Work order
Reproduce exactly, and nothing but, the lines between the one with "Terms of Use (504, 1398)" and the end of the entries, both ends included.

───── Data for the task

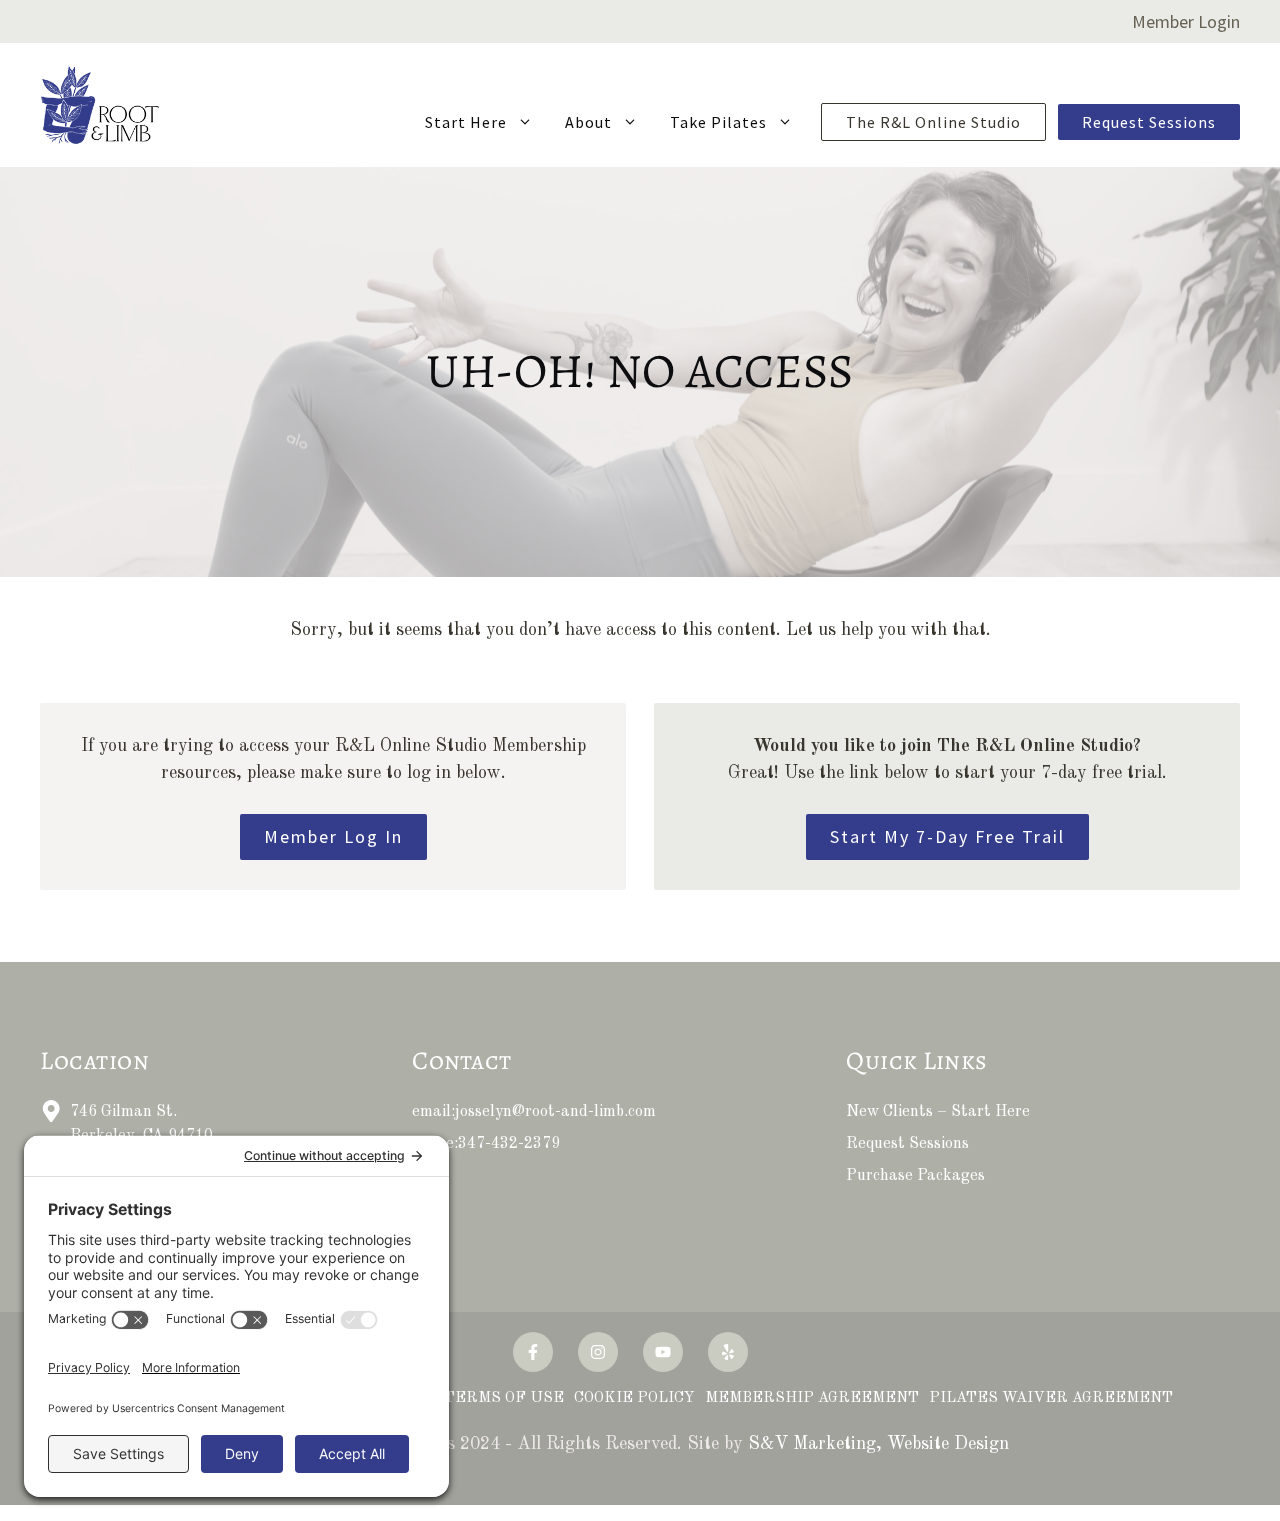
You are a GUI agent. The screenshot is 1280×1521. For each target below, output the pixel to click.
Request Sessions (1149, 122)
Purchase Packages (915, 1176)
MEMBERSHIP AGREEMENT (812, 1398)
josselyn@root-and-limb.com (555, 1112)
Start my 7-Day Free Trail (947, 836)
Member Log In (333, 836)
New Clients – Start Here (938, 1112)
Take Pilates (718, 122)
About (588, 122)
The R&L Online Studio (933, 122)
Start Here (466, 122)
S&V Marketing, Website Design (878, 1444)
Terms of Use (504, 1398)
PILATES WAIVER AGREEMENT (1051, 1398)
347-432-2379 (509, 1144)
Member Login (1186, 21)
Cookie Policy (634, 1398)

──────────

Task result
Terms of Use (504, 1398)
PILATES WAIVER AGREEMENT (1051, 1398)
347-432-2379 (509, 1144)
Member Login (1186, 21)
Cookie Policy (634, 1398)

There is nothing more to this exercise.